**Pixel coordinate grounding data:**
***

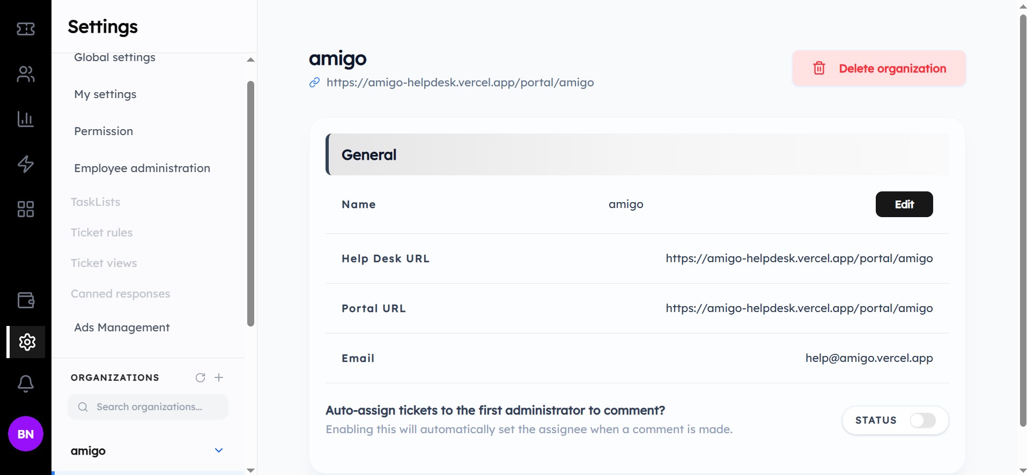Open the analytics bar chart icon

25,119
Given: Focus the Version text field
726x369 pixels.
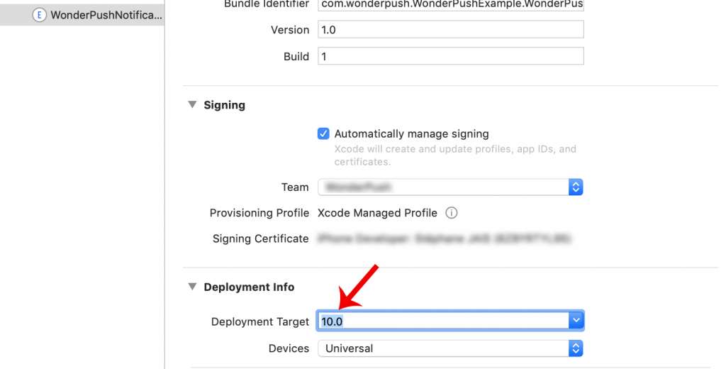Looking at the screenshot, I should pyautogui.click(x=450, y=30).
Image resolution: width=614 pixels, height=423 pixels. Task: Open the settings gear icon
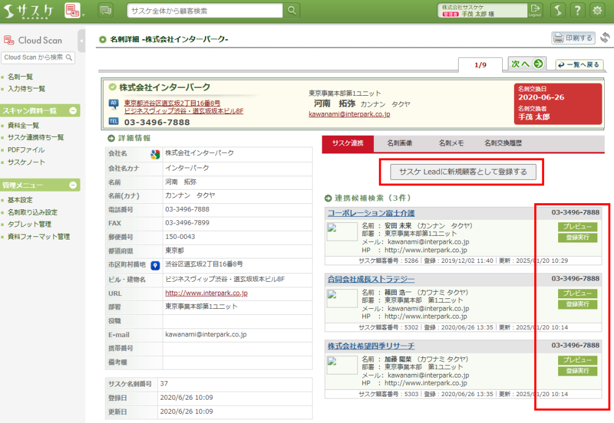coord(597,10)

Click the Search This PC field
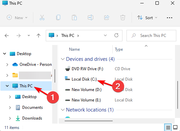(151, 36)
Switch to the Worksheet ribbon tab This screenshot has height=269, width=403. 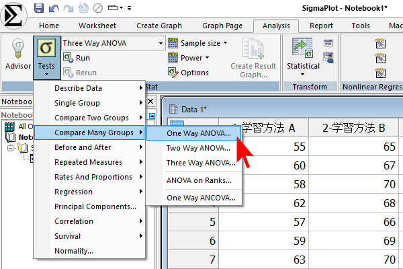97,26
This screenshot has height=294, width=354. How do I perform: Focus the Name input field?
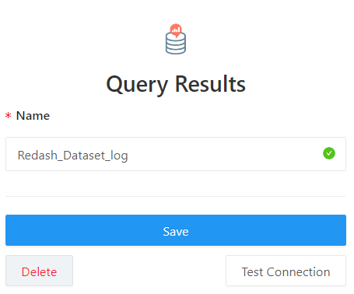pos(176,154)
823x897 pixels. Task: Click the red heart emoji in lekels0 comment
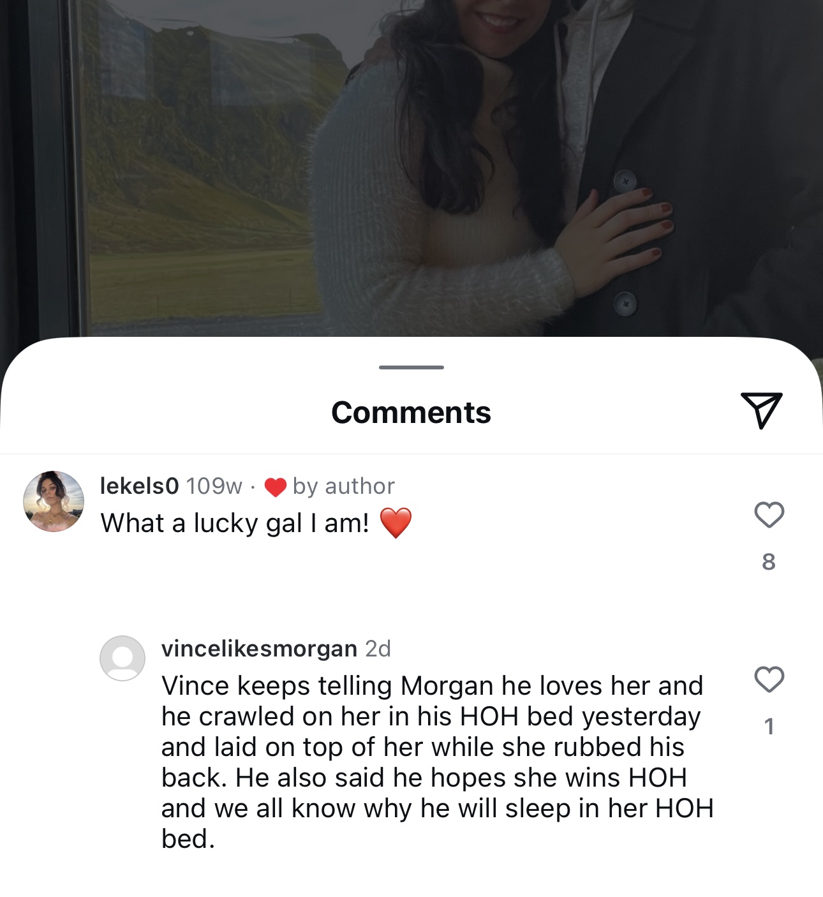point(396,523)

***

**Brief:**
Retype the lines from the one containing "823x897 pixels. Task: Click" down to the last line of the records, both included, exactly and nothing more. Pictures stay out.

**The completed task:**
823x897 pixels. Task: Click the red heart emoji in lekels0 comment
point(396,523)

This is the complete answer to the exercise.